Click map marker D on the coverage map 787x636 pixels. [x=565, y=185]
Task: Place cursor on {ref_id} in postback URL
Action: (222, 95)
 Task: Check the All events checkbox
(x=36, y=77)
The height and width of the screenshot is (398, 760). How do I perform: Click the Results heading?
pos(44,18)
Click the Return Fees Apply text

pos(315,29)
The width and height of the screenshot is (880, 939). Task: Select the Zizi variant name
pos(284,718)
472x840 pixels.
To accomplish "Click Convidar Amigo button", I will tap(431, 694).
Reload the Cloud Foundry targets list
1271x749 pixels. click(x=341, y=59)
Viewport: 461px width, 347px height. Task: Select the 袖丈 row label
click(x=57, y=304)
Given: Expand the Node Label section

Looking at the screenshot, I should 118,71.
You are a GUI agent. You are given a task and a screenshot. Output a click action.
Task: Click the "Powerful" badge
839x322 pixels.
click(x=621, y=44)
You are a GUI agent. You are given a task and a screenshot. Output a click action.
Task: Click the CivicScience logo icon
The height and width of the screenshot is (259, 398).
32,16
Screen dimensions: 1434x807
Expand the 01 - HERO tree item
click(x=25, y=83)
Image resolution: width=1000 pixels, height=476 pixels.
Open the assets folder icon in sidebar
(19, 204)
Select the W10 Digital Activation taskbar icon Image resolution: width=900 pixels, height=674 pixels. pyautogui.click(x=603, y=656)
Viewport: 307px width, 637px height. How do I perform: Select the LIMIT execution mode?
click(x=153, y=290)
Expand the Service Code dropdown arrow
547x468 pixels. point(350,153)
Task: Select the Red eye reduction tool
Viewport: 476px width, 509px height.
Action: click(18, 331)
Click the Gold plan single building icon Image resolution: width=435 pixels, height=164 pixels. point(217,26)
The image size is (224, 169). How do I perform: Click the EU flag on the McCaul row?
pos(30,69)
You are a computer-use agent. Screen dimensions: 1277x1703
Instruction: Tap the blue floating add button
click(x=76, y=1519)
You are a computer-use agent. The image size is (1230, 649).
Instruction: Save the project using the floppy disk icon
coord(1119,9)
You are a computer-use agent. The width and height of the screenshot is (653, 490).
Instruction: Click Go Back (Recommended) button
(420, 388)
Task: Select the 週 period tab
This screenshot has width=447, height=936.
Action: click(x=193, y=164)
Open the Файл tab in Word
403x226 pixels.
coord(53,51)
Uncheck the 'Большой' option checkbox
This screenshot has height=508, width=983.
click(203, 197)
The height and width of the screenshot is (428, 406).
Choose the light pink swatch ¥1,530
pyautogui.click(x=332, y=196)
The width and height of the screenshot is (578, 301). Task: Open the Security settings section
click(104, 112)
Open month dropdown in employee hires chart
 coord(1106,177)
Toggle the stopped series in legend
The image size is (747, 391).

= = =

→ **Aim**:
Please return every line of the data above verbatim, from first to last.

→ **Answer**:
Click map marker D on the coverage map 787x636 pixels. [x=565, y=185]
Task: Place cursor on {ref_id} in postback URL
Action: (222, 95)
 Task: Check the All events checkbox
(x=36, y=77)
The height and width of the screenshot is (398, 760). How do I perform: Click the Results heading?
pos(44,18)
Click the Return Fees Apply text

pos(315,29)
The width and height of the screenshot is (880, 939). Task: Select the Zizi variant name
pos(284,718)
472x840 pixels.
To accomplish "Click Convidar Amigo button", I will tap(431, 694).
Reload the Cloud Foundry targets list
1271x749 pixels. click(x=341, y=59)
Viewport: 461px width, 347px height. Task: Select the 袖丈 row label
click(x=57, y=304)
Given: Expand the Node Label section

Looking at the screenshot, I should 118,71.
You are a GUI agent. You are given a task and a screenshot. Output a click action.
Task: Click the "Powerful" badge
839x322 pixels.
click(x=621, y=44)
You are a GUI agent. You are given a task and a screenshot. Output a click action.
Task: Click the CivicScience logo icon
The height and width of the screenshot is (259, 398).
32,16
Screen dimensions: 1434x807
Expand the 01 - HERO tree item
click(x=25, y=83)
Image resolution: width=1000 pixels, height=476 pixels.
Open the assets folder icon in sidebar
(19, 204)
Select the W10 Digital Activation taskbar icon Image resolution: width=900 pixels, height=674 pixels. pyautogui.click(x=603, y=656)
Viewport: 307px width, 637px height. How do I perform: Select the LIMIT execution mode?
click(x=153, y=290)
Expand the Service Code dropdown arrow
547x468 pixels. point(350,153)
Task: Select the Red eye reduction tool
Viewport: 476px width, 509px height.
Action: click(18, 331)
Click the Gold plan single building icon Image resolution: width=435 pixels, height=164 pixels. point(217,26)
The image size is (224, 169). How do I perform: Click the EU flag on the McCaul row?
pos(30,69)
You are a computer-use agent. Screen dimensions: 1277x1703
Instruction: Tap the blue floating add button
click(x=76, y=1519)
You are a computer-use agent. The image size is (1230, 649).
Instruction: Save the project using the floppy disk icon
coord(1119,9)
You are a computer-use agent. The width and height of the screenshot is (653, 490).
Instruction: Click Go Back (Recommended) button
(420, 388)
Task: Select the 週 period tab
This screenshot has width=447, height=936.
Action: click(x=193, y=164)
Open the Файл tab in Word
403x226 pixels.
coord(53,51)
Uncheck the 'Большой' option checkbox
This screenshot has height=508, width=983.
click(203, 197)
The height and width of the screenshot is (428, 406).
Choose the light pink swatch ¥1,530
pyautogui.click(x=332, y=196)
The width and height of the screenshot is (578, 301). Task: Open the Security settings section
click(104, 112)
Open month dropdown in employee hires chart
 coord(1106,177)
Toggle the stopped series in legend
The image size is (747, 391).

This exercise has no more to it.